On Mon, 1 May 2000, Guido van Rossum wrote:
Paul, we're both just saying the same thing over and over without convincing each other. I'll wait till someone who wasn't in this debate before chimes in.
Well, I'm guessing you had someone specific in mind (Neil?), but I want to
say someothing too, as the only one here (I think) using ISO-8859-8
natively. I much prefer the Fredrik-Paul position, known also as the
character is a character position, to the UTF-8 as default encoding.

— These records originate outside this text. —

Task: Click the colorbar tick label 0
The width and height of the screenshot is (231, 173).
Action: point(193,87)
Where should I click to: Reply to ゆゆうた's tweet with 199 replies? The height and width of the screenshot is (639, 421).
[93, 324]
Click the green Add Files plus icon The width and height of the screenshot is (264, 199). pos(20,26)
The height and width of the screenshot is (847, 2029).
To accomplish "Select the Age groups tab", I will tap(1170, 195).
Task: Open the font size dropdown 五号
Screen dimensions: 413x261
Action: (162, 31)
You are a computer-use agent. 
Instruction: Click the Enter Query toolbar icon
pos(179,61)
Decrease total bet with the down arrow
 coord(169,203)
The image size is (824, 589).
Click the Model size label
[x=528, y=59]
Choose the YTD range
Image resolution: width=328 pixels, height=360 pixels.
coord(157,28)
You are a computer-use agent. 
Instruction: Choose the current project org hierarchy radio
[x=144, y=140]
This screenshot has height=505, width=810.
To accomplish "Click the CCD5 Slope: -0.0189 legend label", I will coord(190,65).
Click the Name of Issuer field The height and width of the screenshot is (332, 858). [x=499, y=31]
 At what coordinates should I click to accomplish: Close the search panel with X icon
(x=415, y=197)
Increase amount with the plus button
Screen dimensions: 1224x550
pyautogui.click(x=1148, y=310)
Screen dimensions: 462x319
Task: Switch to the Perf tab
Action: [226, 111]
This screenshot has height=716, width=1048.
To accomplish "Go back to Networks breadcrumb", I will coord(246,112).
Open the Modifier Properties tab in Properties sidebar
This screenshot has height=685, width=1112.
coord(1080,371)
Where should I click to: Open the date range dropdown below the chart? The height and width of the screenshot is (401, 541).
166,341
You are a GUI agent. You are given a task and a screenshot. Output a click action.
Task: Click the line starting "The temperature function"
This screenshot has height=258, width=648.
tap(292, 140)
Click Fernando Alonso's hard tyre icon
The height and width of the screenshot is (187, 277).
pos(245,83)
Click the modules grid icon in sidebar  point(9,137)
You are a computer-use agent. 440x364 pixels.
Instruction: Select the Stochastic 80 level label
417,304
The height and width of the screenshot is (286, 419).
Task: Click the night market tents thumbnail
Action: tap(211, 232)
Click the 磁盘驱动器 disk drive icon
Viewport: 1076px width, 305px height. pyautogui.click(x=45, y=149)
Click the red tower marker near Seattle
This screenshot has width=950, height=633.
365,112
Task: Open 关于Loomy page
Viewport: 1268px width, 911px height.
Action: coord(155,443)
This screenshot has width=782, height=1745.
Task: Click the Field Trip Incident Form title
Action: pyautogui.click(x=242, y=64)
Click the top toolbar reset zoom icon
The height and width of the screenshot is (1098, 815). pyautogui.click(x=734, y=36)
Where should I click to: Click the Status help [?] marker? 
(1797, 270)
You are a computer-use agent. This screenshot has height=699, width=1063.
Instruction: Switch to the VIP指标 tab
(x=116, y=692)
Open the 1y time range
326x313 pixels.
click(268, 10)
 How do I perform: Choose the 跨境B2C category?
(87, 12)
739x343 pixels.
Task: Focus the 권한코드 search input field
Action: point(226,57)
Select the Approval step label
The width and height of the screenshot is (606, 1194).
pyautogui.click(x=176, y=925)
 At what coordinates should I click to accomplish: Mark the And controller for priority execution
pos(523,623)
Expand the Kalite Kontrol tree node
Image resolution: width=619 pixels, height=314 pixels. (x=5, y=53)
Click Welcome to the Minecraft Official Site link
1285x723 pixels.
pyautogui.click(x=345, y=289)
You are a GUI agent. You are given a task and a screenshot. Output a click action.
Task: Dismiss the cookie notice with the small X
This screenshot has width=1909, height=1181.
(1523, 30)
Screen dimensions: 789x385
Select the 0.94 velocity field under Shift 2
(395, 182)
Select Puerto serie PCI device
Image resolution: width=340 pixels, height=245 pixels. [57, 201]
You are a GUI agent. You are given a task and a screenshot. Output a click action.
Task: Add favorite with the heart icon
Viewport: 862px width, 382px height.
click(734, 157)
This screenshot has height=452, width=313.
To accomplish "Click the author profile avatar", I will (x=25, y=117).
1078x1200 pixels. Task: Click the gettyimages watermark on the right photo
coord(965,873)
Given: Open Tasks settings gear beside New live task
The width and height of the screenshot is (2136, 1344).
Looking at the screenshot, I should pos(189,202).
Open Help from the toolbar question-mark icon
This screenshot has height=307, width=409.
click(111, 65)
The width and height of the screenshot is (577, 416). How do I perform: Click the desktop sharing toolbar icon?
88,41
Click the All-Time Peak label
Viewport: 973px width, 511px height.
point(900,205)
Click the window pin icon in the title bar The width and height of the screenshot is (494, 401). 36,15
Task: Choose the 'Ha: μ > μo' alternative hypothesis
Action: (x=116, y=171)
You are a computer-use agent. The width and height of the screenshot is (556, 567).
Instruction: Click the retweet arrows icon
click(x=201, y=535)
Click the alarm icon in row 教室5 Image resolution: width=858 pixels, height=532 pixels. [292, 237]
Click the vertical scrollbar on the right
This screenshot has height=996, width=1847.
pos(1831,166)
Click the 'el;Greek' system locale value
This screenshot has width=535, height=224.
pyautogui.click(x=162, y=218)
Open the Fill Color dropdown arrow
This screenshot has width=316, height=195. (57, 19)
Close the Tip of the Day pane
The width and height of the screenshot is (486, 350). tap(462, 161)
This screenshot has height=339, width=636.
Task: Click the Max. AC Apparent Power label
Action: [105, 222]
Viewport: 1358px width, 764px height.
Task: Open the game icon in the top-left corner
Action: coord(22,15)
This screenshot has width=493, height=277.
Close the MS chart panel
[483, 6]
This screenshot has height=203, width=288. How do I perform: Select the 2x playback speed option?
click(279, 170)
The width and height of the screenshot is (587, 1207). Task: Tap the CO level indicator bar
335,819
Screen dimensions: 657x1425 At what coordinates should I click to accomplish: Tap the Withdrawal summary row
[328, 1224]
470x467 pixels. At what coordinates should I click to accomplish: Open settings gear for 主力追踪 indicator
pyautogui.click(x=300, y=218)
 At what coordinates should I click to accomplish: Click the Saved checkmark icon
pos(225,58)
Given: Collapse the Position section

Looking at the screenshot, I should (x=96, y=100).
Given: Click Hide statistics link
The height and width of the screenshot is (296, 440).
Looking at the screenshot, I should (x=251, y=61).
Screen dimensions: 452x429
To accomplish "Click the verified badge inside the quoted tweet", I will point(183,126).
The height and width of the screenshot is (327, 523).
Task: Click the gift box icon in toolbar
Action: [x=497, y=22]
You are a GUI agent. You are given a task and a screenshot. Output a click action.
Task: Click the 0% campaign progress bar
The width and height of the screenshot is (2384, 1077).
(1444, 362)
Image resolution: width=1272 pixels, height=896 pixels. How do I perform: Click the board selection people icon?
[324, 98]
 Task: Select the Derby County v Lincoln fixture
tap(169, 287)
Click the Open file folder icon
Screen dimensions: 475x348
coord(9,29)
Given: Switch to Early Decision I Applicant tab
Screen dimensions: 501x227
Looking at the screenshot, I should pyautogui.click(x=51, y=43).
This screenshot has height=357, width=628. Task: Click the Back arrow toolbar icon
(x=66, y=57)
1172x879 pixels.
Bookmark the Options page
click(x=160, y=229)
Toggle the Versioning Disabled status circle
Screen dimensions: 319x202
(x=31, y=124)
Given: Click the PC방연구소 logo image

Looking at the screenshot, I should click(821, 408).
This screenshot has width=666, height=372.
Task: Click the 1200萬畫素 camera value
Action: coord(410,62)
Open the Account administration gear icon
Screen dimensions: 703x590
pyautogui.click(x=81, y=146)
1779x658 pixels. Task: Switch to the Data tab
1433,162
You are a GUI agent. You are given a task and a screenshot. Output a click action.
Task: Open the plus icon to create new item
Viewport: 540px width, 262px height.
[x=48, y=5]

Unicode is western-centered -- the first 256 characters are Latin 1. UTF-8
is even more horribly western-centered (or I should say USA centered) --
ASCII documents are the same. I'd much prefer Python to reflect a
fundamental truth about Unicode, which at least makes sure binary-goop can
pass through Unicode and remain unharmed, then to reflect a nasty problem
with UTF-8 (not everything is legal).
If I'm using Hebrew characters in my source (which I won't for a long
while), I'll use them in Unicode strings only, and make sure I use
Unicode. If I'm reading Hebrew from an IS-8859-8 file, I'll set a
conversion to Unicode on the fly anyway, since most bidi libraries work on
Unicode. So having UTF-8 conversions magically happen won't help me at
all, and will only cause problem when I use "sort-for-uniqueness" on a
list with mixed binary-goop and Unicode strings. In short, this sounds
like a recipe for disaster.
internationally y'rs, Z.
--
Moshe Zadka